EXERCISE BRIEF
Take the lines below from the first through the one that contains "This screenshot has width=1368, height=770." and copy them exactly.

[Records from a collection]

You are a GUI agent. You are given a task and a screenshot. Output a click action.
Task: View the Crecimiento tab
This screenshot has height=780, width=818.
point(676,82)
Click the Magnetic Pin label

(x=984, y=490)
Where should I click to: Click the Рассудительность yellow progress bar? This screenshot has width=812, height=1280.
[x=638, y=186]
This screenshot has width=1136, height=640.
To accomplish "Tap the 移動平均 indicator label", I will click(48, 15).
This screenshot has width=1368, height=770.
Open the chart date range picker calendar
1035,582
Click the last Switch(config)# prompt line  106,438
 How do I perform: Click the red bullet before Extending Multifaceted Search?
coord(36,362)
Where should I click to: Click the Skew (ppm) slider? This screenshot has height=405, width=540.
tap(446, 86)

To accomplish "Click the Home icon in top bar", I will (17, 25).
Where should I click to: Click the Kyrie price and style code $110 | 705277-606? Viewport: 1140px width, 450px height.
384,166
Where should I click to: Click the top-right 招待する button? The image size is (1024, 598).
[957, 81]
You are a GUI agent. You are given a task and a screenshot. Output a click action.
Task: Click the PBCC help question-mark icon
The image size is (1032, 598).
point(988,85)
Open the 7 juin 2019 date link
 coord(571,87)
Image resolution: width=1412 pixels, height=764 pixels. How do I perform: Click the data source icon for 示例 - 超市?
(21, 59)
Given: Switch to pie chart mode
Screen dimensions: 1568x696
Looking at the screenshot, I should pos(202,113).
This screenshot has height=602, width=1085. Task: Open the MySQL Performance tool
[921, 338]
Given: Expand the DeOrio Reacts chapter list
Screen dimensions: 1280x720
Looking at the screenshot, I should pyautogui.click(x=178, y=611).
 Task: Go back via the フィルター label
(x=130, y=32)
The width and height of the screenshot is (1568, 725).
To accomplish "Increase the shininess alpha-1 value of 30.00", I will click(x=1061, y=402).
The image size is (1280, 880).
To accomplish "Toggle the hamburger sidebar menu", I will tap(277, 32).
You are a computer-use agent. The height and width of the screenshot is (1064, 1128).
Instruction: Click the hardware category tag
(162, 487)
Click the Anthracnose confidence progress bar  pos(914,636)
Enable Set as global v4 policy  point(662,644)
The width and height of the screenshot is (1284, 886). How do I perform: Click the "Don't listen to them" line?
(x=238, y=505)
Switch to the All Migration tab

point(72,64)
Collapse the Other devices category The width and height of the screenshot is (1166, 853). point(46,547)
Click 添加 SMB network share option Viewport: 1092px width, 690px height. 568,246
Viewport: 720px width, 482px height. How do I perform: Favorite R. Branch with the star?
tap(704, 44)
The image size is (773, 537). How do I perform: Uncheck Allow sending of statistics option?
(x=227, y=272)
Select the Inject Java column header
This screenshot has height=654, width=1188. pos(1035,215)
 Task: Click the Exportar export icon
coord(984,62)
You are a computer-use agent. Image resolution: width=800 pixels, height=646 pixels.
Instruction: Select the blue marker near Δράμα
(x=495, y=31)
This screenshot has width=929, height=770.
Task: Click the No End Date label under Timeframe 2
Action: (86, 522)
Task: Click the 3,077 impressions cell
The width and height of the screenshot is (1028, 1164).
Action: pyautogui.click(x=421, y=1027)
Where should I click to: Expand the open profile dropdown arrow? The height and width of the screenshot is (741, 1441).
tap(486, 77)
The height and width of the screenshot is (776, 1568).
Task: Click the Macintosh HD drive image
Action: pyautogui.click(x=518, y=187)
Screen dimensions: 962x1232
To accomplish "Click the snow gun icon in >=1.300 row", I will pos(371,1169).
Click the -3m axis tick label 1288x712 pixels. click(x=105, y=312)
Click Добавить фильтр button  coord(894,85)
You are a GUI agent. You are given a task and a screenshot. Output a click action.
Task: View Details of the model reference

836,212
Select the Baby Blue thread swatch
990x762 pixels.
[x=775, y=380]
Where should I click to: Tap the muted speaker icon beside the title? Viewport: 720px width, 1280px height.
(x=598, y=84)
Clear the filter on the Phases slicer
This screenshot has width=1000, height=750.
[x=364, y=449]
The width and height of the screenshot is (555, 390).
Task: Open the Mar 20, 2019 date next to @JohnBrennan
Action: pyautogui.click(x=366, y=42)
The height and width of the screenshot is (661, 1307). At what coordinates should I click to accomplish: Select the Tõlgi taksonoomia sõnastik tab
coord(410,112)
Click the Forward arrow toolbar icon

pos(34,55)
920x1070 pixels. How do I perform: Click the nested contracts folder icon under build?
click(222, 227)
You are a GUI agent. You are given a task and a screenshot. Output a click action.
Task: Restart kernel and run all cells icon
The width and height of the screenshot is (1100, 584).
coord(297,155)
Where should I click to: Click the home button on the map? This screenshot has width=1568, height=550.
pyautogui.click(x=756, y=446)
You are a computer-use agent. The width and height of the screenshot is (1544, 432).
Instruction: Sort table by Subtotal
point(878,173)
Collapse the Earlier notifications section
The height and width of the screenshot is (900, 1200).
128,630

YOUR RESPONSE
You are a GUI agent. You are given a task and a screenshot. Output a click action.
Task: View the Crecimiento tab
This screenshot has height=780, width=818.
point(676,82)
Click the Magnetic Pin label

(x=984, y=490)
Where should I click to: Click the Рассудительность yellow progress bar? This screenshot has width=812, height=1280.
[x=638, y=186]
This screenshot has width=1136, height=640.
To accomplish "Tap the 移動平均 indicator label", I will click(48, 15).
This screenshot has width=1368, height=770.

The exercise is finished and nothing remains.